Great is the hereafter of the marten-cat, whose skin may be looked
upon as the soul by which the animal is destined to attain a sort of
modified immortality in the Elysian abodes of Wealth and Fashion,--the
place where good martens go!

The men through whose intervention eventual felicity is thus secured
to the fur-creature are as much a race in themselves as the Gypsies.
No genuine type of them ever approaches nearer to the confines of
civilization than a frontier settlement beckons him. Old Adams, the
bear-tutor, might have been of this type once, but he is adulterated
with sawdust and gas-light now, with city cookery and spurious
groceries. Many men of French Canadian origin are to be found trading
and trapping in the Far West; although, taken in the aggregate, there
are no people less given to stirring enterprise than these colonial
descendants of the Gaul. The only direction, almost, in which they
exhibit any expansive tendency is in the border trade and general
adventure business, in which figure the names of many of them
conspicuously and with honor. The Chouteaus are of that stock; and of
that stock came the late Major Aubry, renowned among the guides and
trappers of the southwestern wilderness; and if J.C. Fremont is not a
French Canadian by birth, the strong efforts made about the time of
the last Presidential election to establish him as one had at least
the effect of determining his Canadian descent.

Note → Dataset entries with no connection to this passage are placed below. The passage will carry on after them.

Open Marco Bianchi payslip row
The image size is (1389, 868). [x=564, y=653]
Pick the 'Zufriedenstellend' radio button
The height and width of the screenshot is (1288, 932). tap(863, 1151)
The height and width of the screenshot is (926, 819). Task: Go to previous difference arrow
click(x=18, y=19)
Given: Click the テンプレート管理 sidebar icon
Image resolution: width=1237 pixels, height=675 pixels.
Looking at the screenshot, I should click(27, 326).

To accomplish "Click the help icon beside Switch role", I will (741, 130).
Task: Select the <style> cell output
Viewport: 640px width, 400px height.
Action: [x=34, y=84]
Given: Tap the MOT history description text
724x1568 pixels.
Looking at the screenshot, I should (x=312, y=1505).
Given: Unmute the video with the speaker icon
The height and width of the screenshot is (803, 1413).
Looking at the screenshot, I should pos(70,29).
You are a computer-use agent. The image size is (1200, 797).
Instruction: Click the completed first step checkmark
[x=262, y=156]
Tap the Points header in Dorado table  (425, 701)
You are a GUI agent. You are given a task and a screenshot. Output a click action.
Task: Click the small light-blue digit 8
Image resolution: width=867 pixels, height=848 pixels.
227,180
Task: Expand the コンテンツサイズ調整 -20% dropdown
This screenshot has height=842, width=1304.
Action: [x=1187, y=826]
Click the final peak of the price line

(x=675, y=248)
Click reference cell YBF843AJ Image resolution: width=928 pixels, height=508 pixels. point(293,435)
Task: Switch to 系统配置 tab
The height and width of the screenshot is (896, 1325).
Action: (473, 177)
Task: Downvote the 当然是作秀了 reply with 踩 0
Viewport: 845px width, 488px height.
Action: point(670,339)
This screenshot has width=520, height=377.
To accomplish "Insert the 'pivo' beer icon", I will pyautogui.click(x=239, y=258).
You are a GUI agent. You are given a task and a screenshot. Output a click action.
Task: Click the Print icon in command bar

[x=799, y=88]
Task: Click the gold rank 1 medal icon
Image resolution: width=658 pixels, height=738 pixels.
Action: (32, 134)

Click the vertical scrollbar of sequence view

Pierre La Marche was a Franco-Canadian of the spread-eagle kind
referred to. Departing widely from the conservative prejudices of his
race, his wandering propensities took him away, at an early age, from
the primitive colonial village in which he first saw the light of day.
He was but fourteen years old when he left his peaceful and thoroughly
whitewashed home on the banks of the St. Francois, in company with a
knot of Canadian _voyageurs_, whose principles tended towards the Red
River of the North. Leaving this convoy at Fond-du-Lac, he pushed his
way on to the Mississippi, alone and friendless, and, falling in with
a party of trappers at St. Louis, accompanied them when they returned
to the mountain "gulches" in which their business lay.

After six years of trapper and trader life, but little trace of the
simple young Canadian _habitant_ was left in Pierre La Marche. He
spoke mountain English and French _patois_ with equal fluency. There
was a decision of character about him that commanded the respect of
his comrades. When the other trappers went to St. Louis, they used to
drink and gamble away their hard-won dollars, few of these men caring
for anything beyond the indulgence of immediate fancies. But Pierre
was ambitious, and thought that money might be made subservient to his
aspirations in a better way than speculating with it upon "bluff" or
squandering it upon deteriorating drinks.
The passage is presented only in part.